Real-Time Monitoring of Atherosclerotic Plaque Using β-Galactosidase-Activated Photoacoustic Tomography.

The early monitoring and risk assessment of atherosclerotic progression is crucial yet challenging due to its intricate and dynamic pathological process. A lipo-nanoprobe incorporating chlorophyll derivatives is developed, which enables enzyme-triggered in situ J-aggregation-induced red-shift, allowing detection at 710 nm with a linear relationship to senescence-associated β-galactosidase (SA-β-gal), an essential marker of atherosclerotic formation and progression. The photoacoustic histological analysis conducted using the nanoprobe confirmed the accurate visualization of plaque microenvironment SA-β-gal activity, enabling semi-quantitation of plaque progression at different time points. By employing dynamic multi-wavelength imaging, the nanoprobe presented a specific SA-β-gal-dependent absorption at 710 nm in vivo.
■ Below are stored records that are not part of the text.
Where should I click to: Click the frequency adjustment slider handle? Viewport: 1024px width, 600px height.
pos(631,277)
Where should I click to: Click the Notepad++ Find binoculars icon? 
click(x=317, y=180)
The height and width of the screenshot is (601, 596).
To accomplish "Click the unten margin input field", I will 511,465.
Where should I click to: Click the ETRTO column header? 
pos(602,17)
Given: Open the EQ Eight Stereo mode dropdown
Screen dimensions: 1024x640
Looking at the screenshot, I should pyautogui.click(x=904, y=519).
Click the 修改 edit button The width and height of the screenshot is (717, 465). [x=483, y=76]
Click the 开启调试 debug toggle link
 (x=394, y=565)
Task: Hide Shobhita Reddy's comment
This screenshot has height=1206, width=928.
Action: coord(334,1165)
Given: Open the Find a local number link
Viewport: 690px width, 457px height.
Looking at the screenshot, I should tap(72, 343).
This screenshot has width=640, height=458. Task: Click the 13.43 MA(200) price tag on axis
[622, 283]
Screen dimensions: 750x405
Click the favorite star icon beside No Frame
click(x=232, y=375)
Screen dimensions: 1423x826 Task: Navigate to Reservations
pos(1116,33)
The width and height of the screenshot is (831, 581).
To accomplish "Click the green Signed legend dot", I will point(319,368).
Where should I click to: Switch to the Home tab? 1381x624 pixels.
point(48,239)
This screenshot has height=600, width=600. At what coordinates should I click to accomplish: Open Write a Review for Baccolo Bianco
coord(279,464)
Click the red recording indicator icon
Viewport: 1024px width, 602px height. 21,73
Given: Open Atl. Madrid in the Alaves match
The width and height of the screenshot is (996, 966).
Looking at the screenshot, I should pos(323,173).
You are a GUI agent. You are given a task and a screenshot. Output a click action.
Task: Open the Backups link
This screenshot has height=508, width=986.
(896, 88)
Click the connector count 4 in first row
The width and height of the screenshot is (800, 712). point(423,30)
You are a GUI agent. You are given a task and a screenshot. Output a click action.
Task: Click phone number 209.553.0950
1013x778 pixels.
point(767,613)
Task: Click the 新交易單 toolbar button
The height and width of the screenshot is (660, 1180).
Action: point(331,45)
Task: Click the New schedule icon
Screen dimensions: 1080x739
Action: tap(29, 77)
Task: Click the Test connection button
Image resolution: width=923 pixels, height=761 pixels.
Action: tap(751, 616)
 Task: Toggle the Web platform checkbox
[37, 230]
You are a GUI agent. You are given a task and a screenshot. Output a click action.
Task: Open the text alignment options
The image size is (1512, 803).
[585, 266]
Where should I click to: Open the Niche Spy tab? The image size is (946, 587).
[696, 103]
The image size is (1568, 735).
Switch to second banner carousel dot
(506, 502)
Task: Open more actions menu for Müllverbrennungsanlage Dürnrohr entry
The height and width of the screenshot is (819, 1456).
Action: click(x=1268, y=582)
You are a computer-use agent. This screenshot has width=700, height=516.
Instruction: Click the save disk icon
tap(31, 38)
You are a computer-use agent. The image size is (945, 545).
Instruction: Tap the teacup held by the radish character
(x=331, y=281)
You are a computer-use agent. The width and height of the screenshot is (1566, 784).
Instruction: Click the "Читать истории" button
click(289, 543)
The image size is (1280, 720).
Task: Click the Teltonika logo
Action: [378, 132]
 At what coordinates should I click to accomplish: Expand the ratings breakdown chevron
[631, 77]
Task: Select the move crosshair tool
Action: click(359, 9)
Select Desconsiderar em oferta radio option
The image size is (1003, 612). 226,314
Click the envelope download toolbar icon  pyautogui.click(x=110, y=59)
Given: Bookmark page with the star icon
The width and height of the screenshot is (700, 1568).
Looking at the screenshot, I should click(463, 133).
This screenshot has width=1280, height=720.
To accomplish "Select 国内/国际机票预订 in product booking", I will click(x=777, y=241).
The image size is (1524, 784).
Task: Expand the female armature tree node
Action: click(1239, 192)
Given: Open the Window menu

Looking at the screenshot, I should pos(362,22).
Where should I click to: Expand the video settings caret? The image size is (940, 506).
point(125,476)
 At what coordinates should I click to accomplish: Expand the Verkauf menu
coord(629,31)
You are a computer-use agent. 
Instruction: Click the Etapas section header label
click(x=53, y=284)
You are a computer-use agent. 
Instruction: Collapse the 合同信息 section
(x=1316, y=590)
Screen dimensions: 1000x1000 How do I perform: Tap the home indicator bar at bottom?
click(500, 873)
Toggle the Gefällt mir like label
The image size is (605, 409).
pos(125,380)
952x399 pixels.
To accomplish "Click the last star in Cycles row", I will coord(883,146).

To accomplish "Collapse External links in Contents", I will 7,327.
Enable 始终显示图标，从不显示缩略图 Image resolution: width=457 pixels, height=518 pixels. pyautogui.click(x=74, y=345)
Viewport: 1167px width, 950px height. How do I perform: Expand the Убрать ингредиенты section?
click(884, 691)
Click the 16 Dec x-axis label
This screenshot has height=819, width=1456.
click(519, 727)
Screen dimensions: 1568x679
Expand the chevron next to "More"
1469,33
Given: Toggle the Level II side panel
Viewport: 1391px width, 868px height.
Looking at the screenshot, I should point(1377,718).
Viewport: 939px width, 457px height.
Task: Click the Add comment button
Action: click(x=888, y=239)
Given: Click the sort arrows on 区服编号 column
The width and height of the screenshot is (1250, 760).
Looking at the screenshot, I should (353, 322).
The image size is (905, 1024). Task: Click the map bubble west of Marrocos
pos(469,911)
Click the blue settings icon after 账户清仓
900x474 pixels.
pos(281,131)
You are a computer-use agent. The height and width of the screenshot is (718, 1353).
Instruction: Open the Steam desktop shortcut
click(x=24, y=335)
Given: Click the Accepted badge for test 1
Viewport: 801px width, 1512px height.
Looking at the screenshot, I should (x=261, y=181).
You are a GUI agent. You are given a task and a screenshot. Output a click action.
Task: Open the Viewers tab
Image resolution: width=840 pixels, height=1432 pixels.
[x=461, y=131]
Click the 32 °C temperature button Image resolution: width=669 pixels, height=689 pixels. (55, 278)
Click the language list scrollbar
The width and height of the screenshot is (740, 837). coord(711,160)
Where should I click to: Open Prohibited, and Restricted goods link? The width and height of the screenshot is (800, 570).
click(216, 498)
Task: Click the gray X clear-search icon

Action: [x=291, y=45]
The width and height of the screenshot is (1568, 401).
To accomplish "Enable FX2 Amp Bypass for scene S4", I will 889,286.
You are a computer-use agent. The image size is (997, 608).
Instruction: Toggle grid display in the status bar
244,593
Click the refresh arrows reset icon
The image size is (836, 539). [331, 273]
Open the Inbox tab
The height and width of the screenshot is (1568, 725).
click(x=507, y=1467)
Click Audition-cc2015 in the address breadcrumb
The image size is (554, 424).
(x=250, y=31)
Utilizing photoacoustic tomography imaging, 3D images of plaques were reconstructed and quantitative analysis was performed on the extent and distribution of senescence in the total aortic vascular wall. The monitored signal revealed significant trends in relation to cellular senescence phenotype, particularly in vascular smooth muscle cells (VSMCs), which are crucial for clinically assessing the impact of cellular processes that contribute to plaque formation and expansion during the progression of atherosclerosis. This study demonstrates the utility of SA-β-gal-responsive photoacoustic imaging for detecting plaque pathological progression and highlights its advantage for early monitor plaque formation in individuals at risk of developing atherosclerosis.